Alfred G. Gilman

Alfred Goodman Gilman (July 1, 1941 – December 23, 2015) was an American pharmacologist and biochemist. His discovery of G proteins fundamentally changed how we understand cellular communication. These proteins work as critical intermediary molecules, transmitting chemical signals from a cell's surface to its interior. For this achievement, he shared the 1994 Nobel Prize in Physiology or Medicine with Martin Rodbell, who'd already shown that guanosine triphosphate (GTP) played a role in cell signaling. Gilman's contribution was different. He identified and purified the actual proteins that interacted with GTP to kick off signaling cascades, and he named them G proteins because of their interaction with guanine nucleotides.^[1]

He didn't come to science by accident. His father, Alfred Gilman, co-authored Goodman & Gilman's The Pharmacological Basis of Therapeutics, a landmark textbook that basically shaped modern pharmacology. That background mattered. Gilman spent more than four decades building a distinguished career at the University of Virginia, the University of Texas Southwestern Medical Center, and the Cancer Prevention and Research Institute of Texas. His research explained how hormones, neurotransmitters, and drugs actually work at the molecular level. The implications reached far: cancer treatment, heart disease, and beyond. He died in Dallas, Texas, on December 23, 2015, at age 74.^[2]

Early Life

Alfred Goodman Gilman was born on July 1, 1941, in New Haven, Connecticut.^[3] His household was soaked in pharmacology. His father, Alfred Gilman, was a professor of pharmacology who worked with Louis S. Goodman on that influential textbook. The younger Gilman's middle name, "Goodman," honored his father's collaborator and close friend.^[4]

Growing up this way gave him early exposure to biomedical research. His father's work on the pharmacological basis of therapeutics had already helped establish modern pharmacology as a field. That background provided intellectual stimulation and a real framework for understanding how drugs actually work. The family's deep connection to the discipline shaped young Alfred's path, though he'd eventually make discoveries that went far beyond traditional pharmacology into molecular biology and cellular biochemistry.^[3]

Education

At Yale University, Gilman earned a Bachelor of Arts in biology with a major in biochemistry in 1962.^[3][5] After graduating, he worked with Allan Conney at Burroughs Wellcome & Company, a pharmaceutical firm. That early industrial research paid off quickly. He published his first two technical papers.^[4]

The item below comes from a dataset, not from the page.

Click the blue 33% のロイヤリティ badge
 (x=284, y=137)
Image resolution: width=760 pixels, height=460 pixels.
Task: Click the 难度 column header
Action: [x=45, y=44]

Earl Wilbur Sutherland Jr. changed his trajectory. Sutherland was a renowned biochemist who'd win his own Nobel Prize in 1971 for discoveries about hormone action. He convinced Gilman to enroll in the combined MD–PhD program at Case Western Reserve University School of Medicine. Sutherland's influence pushed him toward signal transduction research. That decision mattered enormously. Gilman completed his MD–PhD at Case Western in 1969.^[3][5][4]

He then did postdoctoral research at the National Institutes of Health from 1969 to 1971, working in the laboratory of Marshall Nirenberg. Nirenberg was a Nobel laureate himself, having cracked the genetic code. He gave Gilman rigorous training in molecular biology and biochemistry. This NIH period was crucial. It equipped Gilman with the technical skills and conceptual framework he'd need for his signal transduction research.^[2][4]

Career

University of Virginia

In 1971, Gilman joined the University of Virginia School of Medicine as an assistant professor of pharmacology. By 1977, he was a full professor.^[3] His decade there was productive. It was during these years that he began the research program leading to his most significant contributions. He built directly on Martin Rodbell's work from the 1960s and 1970s, which had shown that GTP played a role in cellular signaling. Gilman's goal was different: identify and characterize the specific proteins mediating signal transduction between cell-surface receptors and intracellular effector enzymes.^[1]

Rodbell had proposed a "transducer" molecule coupling hormone receptors to intracellular enzymes like adenylyl cyclase. He'd shown that guanine nucleotides were required. But nobody had actually isolated or characterized the proteins doing the work. That's what Gilman's laboratory did. They identified, purified, and characterized these proteins, naming them G proteins for their interaction with guanine nucleotides, specifically GTP and GDP.^[1][3]

He used a clever genetic approach. His team employed mutant cell lines, particularly a variant of the S49 lymphoma cell line lacking functional adenylyl cyclase stimulation by hormones. By reconstituting the signaling system with purified proteins, they demonstrated that a specific GTP-binding protein acted as the intermediary. This was the first direct biochemical evidence for G proteins as distinct molecular entities.^[1]

University of Texas Southwestern Medical Center

In 1981, Gilman moved to the University of Texas Southwestern Medical Center at Dallas as chairman of the Department of Pharmacology.^[3][6] The department became one of the most important pharmacology programs in the country under his leadership. He continued expanding his G protein research, pushing deeper into how these proteins controlled cellular responses to external signals.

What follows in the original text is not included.